“Therefore each of you must put off falsehood and speak truthfully to his neighbor, for we are all members of one body” Ephesians 4:25
In my first church ministry, I pastored a small, newly planted congregation, which meant that I shouldered many of the week-to-week office responsibilities. So, when the Sunday school curriculum needed to be ordered, our volunteer superintendent came to me with a gentle reminder: “Hey, Pastor, don’t forget to order the curriculum for the next quarter.”
“No problem!” I confidently replied. And then I promptly forgot.
The following Sunday, I bumped into him and his wife. “Hey, Pastor, did you remember to order the curriculum?”

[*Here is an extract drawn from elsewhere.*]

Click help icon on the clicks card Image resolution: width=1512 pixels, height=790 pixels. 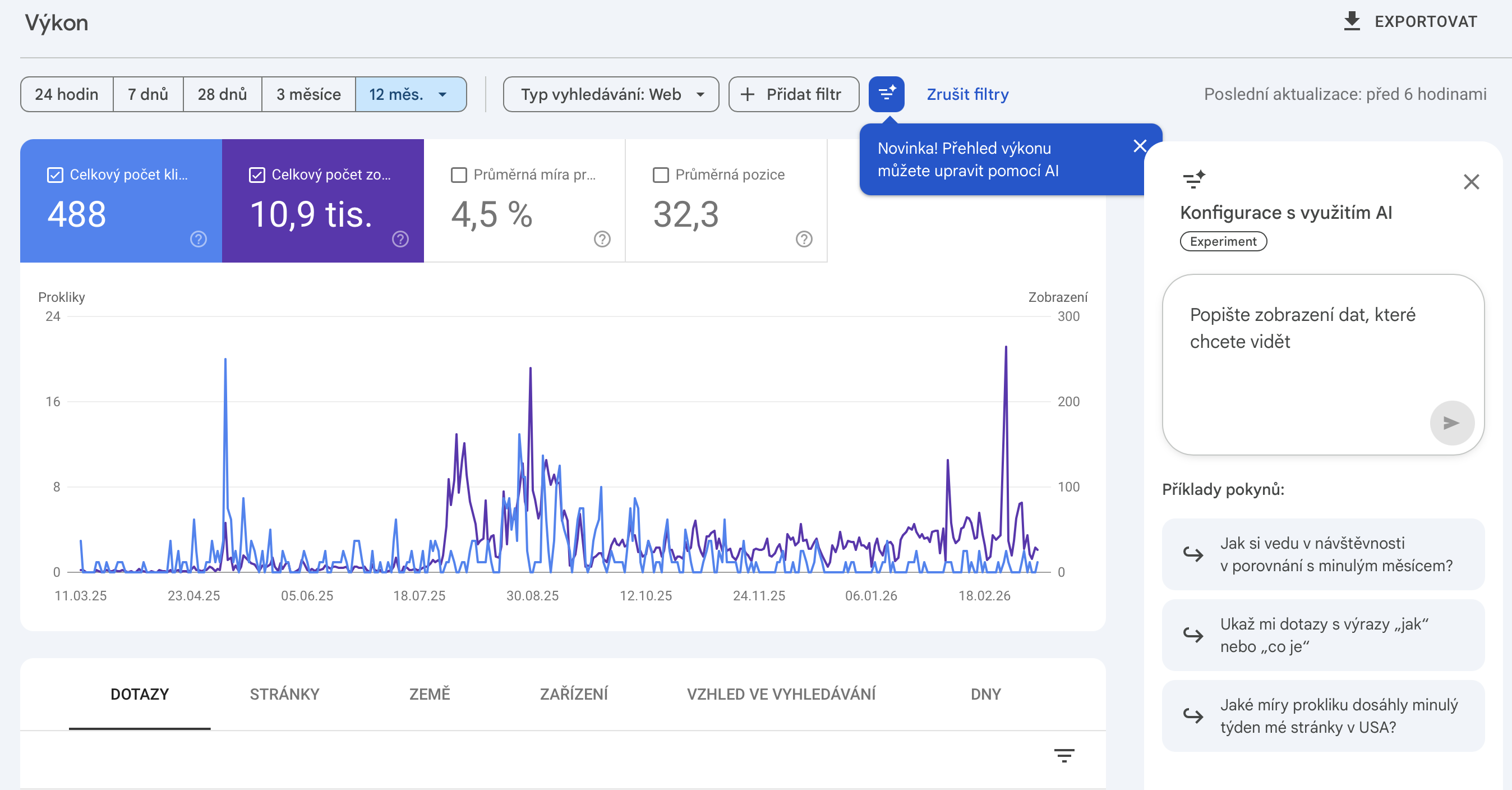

I’m ashamed to say that my response was spontaneous and devastatingly deceitful. Without missing a beat, the urge for self-protection and preservation of personal pride emerged, and I straight out lied, “Yep!” and promptly walked to my office.

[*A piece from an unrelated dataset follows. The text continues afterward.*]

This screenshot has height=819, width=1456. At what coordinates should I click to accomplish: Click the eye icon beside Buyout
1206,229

As I pulled my sermon notes out of my briefcase, God’s conviction in my spirit was brutal.
It was as though God were saying, “So you’re the preacher are you? The truth-teller from the pulpit today?” The Spirit’s probing was penetrating. I knew I was in deep weeds with God. The Bible tells us that He is truth and He cannot lie. Lying makes the “big-ten” list of sins in the Old Testament. In fact, Jesus said that Satan is the father of lies. So I was stuck! I had two alternatives. FedEx overnight. They’d never know! But I would, and so would God. The other option was to bring them into my office, admit my sin, and plead their forgiveness.

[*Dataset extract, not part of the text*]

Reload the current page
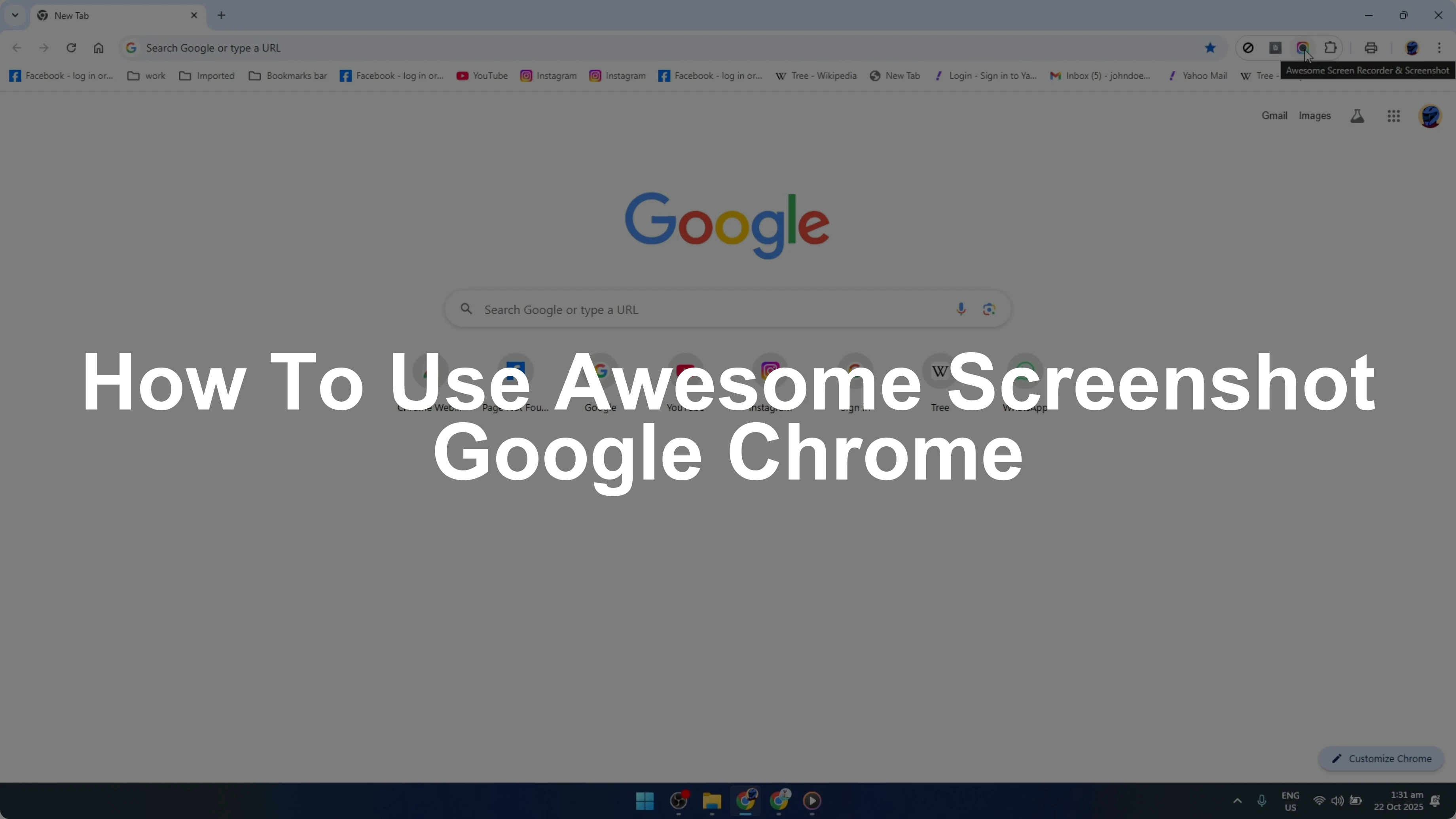Viewport: 1456px width, 819px height. point(71,48)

I knew that I needed to do what our text today commands us to do, to “put off falsehood” and speak truthfully to our neighbors. The church is to be a place marked by a commitment to truth, because our God is a God who is true. Genuine, loving relationships are always anchored in truth. When we veer from that, even a little, the consequences are disastrous—damaged relationships, compromised leadership, and most sadly, a loss of mutual trust, integrity, and effectiveness in our witness for Jesus Christ.
That Sunday morning I learned how strong our desire for self-preservation and self-glory can be. Lies offer the opportunity to keep people thinking well of us, and they are great for getting ourselves out of a tight jam. I also learned how hard it is to admit this kind of a failure. Admitting the truth about my lie would expose how flawed I really am. And, after all, I was the pastor. Pastors don’t make mistakes. I feared that revealing the real pastor who lived under the navy blue preaching suit could put my ministry at risk.
But ultimately, and thankfully, God’s Spirit gently prodded me to value the truth more than my own reputation, and I found myself calling the superintendent and his wife into my office.
“As your pastor, I am committed to the truth,” I said. “I failed to tell you the truth this morning. I not only forgot to order the curriculum this week, but then lied to you about it just now. I am deeply sorry and need to ask for your forgiveness.”
With grace and love, this dear couple instantly replied, “Oh, Pastor, that’s alright. We forgive you.” And I was able to continue my ministry that morning with a renewed sense of humility and wonder at the grace of God, and with a relationship restored.
I know it can be difficult to tell the truth sometimes. But the consequences of unchecked deception are lethal. Make the right choice: Tell the truth. Take it from me; you’ll be glad you did!
- Do you have areas of deception in your life today? In your marriage? In your schoolwork? In your workplace relationships?
- What would you need to do to “put off falsehood and speak truthfully to [your] neighbor” today?
- If your life has fallen into a pattern of deception and lies, you can start the process of returning to the truth with one small step. Contact one person you have lied to and confess the truth. The temporary consequences you may face are far less serious than the consequences of allowing deception to go unchecked!